Published 04/17/2024, 06:03 AM
Updated 04/18/2024, 01:08 AM
© Reuters. FILE PHOTO: Department of Homeland Security (DHS) Secretary Alejandro Mayorkas testifies before a Homeland Security Subcommittee hearing on the DHS budget request on Capitol Hill, in Washington, U.S., April 10, 2024. REUTERS/Michael A. McCoy/File Photo

By Richard Cowan, Makini Brice and Moira Warburton

WASHINGTON (Reuters) - The Democratic-majority U.S. Senate on Wednesday dismissed impeachment charges against President Joe Biden's top border official, bringing a swift end to an effort that House of Representatives Republicans launched months ago.

In a series of partisan votes, the Senate dismissed the charges accusing Homeland Security Secretary Alejandro Mayorkas of not enforcing U.S. border laws and lying to Congress, as illegal immigration has hit record levels since Biden took office in 2021.

Biden's Republican challenger in the Nov. 5 elections that will determine control of the White House and Congress, Donald Trump, has made the border a central focus of his campaign, and Reuters/Ipsos polling shows that immigration is a top concern among voters, and the top issue for Republicans.

Mayorkas denied wrongdoing, and the White House and congressional Democrats blasted the exercise as a misuse of the impeachment powers to highlight a policy dispute, rather than addressing the standard of "high crimes and misdemeanors."

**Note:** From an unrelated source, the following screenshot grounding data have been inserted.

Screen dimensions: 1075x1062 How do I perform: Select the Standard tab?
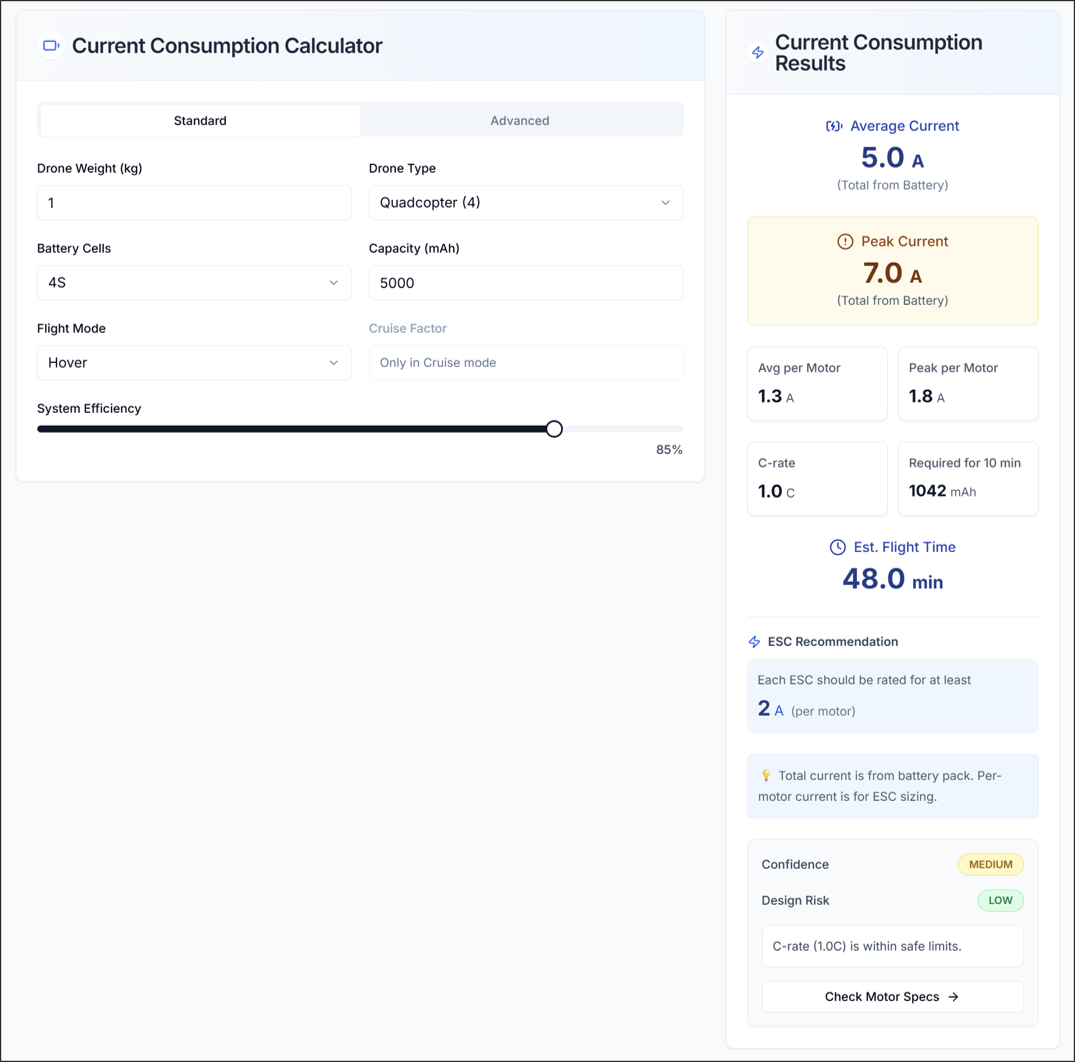(199, 120)
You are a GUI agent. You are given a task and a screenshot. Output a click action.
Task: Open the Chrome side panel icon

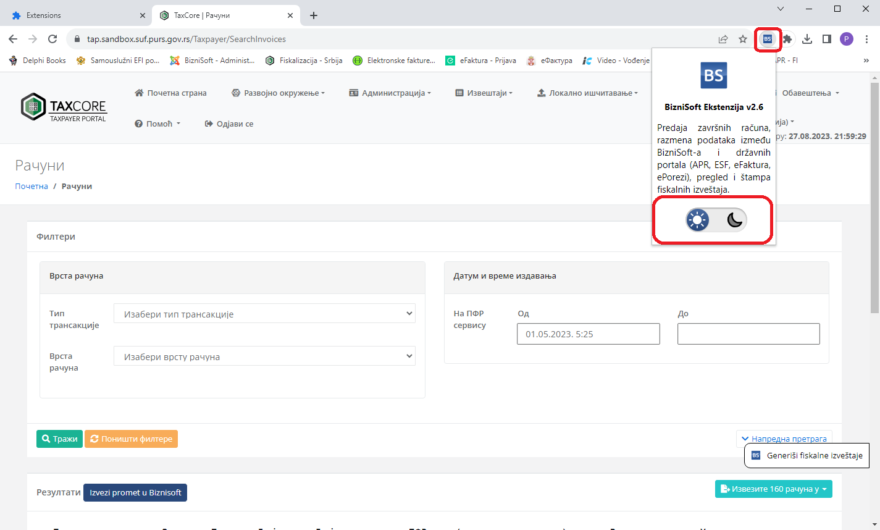tap(827, 39)
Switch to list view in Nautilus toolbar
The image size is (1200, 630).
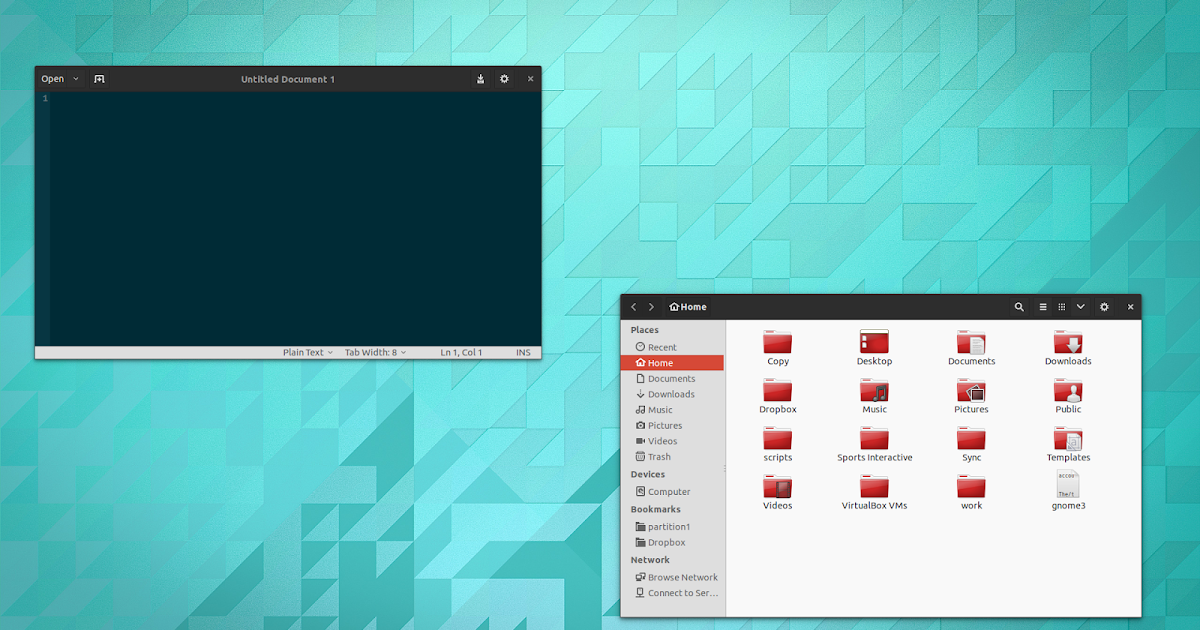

"Once and for all, the Senate has rightly voted down this baseless impeachment that even conservative legal scholars said was unconstitutional," White House spokesperson Ian Sams said in a statement. He chastised House Republicans for staging "baseless political stunts while killing real bipartisan border security reforms."

Trump earlier this year helped kill a bipartisan Senate deal that would have imposed tough new limits on immigration.

House Speaker Mike Johnson, in a joint statement with fellow top Republicans, said "every single Senate Democrat has issued their full endorsement of the Biden administration’s dangerous open border policies."

The U.S. Border Patrol made more than 1 million arrests of migrants crossing the U.S.-Mexico border illegally in the past six months, according to internal agency statistics reviewed by Reuters, a pace similar to record-breaking totals during Biden's first three years in office.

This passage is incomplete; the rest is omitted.